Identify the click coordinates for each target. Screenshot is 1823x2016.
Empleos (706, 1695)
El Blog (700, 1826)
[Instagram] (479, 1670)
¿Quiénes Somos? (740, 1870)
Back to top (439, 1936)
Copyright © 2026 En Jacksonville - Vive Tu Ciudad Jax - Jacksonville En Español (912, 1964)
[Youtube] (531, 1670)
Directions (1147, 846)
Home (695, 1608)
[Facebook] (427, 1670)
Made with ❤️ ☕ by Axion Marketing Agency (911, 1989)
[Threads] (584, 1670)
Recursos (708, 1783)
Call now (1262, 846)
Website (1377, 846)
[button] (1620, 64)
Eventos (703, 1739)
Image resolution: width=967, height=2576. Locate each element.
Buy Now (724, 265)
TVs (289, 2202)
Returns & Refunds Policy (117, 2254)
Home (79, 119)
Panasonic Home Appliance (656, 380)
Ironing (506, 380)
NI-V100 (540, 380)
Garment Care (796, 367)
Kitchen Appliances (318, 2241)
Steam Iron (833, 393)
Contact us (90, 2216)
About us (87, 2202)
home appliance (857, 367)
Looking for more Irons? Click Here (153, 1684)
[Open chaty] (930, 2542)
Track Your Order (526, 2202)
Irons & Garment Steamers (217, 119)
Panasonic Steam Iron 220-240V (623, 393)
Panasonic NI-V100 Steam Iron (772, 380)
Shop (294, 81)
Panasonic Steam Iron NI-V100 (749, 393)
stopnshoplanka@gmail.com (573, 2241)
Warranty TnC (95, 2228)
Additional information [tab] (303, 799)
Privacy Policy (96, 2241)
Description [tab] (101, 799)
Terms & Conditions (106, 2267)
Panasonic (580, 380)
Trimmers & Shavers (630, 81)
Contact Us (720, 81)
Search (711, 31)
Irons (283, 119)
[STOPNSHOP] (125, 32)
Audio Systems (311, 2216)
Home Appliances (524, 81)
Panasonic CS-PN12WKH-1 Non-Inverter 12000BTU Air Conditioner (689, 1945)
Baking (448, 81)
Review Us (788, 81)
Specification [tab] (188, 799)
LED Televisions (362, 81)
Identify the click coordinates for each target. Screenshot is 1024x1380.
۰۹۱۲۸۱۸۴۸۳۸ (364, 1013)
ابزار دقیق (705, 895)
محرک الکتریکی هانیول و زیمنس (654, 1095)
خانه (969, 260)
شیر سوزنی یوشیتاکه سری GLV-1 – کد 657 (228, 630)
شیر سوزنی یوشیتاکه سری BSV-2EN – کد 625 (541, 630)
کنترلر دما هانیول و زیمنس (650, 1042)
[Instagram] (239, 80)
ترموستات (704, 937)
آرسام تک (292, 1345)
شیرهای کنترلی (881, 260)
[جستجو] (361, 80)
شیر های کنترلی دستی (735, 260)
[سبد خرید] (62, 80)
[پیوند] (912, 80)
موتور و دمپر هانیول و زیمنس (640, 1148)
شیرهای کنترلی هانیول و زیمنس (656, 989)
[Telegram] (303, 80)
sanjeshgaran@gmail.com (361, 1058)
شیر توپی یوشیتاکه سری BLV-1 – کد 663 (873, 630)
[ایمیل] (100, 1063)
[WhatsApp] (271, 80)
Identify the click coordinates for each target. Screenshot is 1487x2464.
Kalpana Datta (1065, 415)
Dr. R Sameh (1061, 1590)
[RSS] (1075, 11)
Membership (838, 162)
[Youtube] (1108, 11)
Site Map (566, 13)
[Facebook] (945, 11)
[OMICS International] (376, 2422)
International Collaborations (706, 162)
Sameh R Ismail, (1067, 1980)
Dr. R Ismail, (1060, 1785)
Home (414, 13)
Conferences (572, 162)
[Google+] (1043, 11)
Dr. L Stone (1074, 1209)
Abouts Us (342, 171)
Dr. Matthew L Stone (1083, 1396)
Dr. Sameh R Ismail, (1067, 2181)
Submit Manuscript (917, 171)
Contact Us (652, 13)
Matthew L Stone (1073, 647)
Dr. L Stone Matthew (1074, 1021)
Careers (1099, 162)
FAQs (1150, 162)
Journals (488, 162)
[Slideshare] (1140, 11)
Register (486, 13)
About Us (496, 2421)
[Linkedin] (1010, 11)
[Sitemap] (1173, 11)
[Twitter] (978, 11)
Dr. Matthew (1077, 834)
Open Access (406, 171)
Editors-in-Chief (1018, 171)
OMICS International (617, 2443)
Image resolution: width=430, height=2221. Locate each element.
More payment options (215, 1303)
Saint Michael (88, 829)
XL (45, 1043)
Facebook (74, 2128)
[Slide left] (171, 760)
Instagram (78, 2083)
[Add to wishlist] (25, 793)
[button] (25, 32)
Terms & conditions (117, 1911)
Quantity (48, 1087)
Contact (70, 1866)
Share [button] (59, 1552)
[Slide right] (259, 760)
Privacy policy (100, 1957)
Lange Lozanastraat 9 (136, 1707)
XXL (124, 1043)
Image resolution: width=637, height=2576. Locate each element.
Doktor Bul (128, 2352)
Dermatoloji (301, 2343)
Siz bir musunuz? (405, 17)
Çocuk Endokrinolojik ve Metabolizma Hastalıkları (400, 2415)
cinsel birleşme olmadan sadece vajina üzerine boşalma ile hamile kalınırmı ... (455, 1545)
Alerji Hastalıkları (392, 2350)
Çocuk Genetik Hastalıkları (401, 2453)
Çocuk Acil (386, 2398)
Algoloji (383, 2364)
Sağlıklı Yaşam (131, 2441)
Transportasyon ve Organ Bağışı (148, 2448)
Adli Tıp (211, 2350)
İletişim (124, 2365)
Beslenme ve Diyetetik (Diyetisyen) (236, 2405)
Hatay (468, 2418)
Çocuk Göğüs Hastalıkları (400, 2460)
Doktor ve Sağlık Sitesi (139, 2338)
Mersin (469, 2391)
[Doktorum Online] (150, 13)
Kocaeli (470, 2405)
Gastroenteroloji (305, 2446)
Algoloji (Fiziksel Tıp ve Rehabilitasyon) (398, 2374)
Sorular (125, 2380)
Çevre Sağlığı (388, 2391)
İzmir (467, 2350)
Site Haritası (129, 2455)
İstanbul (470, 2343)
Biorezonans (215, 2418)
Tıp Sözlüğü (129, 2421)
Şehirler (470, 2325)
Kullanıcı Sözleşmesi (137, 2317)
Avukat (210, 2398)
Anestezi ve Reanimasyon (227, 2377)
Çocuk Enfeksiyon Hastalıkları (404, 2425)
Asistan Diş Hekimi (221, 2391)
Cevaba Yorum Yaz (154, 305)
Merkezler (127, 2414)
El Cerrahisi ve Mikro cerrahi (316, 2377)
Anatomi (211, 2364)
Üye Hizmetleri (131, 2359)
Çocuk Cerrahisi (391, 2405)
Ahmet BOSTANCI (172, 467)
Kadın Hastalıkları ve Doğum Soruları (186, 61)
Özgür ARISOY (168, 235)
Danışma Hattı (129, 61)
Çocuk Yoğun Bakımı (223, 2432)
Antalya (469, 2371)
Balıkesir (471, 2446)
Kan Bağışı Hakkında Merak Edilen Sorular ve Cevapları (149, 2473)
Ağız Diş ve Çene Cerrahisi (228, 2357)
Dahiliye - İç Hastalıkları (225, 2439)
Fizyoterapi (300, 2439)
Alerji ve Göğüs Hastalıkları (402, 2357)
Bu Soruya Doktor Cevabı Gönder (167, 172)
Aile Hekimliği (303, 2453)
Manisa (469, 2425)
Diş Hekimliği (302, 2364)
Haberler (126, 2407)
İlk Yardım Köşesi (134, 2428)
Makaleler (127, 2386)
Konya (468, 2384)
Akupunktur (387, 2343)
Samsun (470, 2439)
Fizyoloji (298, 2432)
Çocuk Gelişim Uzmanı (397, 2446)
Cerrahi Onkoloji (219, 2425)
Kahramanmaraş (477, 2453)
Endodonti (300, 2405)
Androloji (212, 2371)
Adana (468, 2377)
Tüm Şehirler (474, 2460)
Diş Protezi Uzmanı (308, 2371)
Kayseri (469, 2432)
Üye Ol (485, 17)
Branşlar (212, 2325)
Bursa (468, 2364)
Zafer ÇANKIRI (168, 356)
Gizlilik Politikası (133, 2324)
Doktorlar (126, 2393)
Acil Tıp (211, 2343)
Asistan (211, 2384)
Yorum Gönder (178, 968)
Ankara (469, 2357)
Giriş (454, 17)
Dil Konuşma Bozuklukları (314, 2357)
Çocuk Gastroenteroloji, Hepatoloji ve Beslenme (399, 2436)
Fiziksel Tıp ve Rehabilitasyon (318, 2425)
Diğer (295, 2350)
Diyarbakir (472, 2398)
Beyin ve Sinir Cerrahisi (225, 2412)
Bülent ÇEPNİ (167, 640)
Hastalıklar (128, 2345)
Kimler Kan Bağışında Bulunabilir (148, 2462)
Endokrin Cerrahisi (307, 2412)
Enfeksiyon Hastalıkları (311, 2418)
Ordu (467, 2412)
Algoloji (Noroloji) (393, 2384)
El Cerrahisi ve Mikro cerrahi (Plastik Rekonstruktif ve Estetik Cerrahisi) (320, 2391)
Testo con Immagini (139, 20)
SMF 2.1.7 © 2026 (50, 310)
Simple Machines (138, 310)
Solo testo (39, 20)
┄┄┄┄┄┄┄┄┄┄
> _Brief_: Everything from the line containing "Enfeksiyon Hastalıkları (311, 2418)" through the end of the entries above should be retyped exactly, and nothing else.

> _Answer for this exercise_:
Enfeksiyon Hastalıkları (311, 2418)
Ordu (467, 2412)
Algoloji (Noroloji) (393, 2384)
El Cerrahisi ve Mikro cerrahi (Plastik Rekonstruktif ve Estetik Cerrahisi) (320, 2391)
Testo con Immagini (139, 20)
SMF 2.1.7 © 2026 (50, 310)
Simple Machines (138, 310)
Solo testo (39, 20)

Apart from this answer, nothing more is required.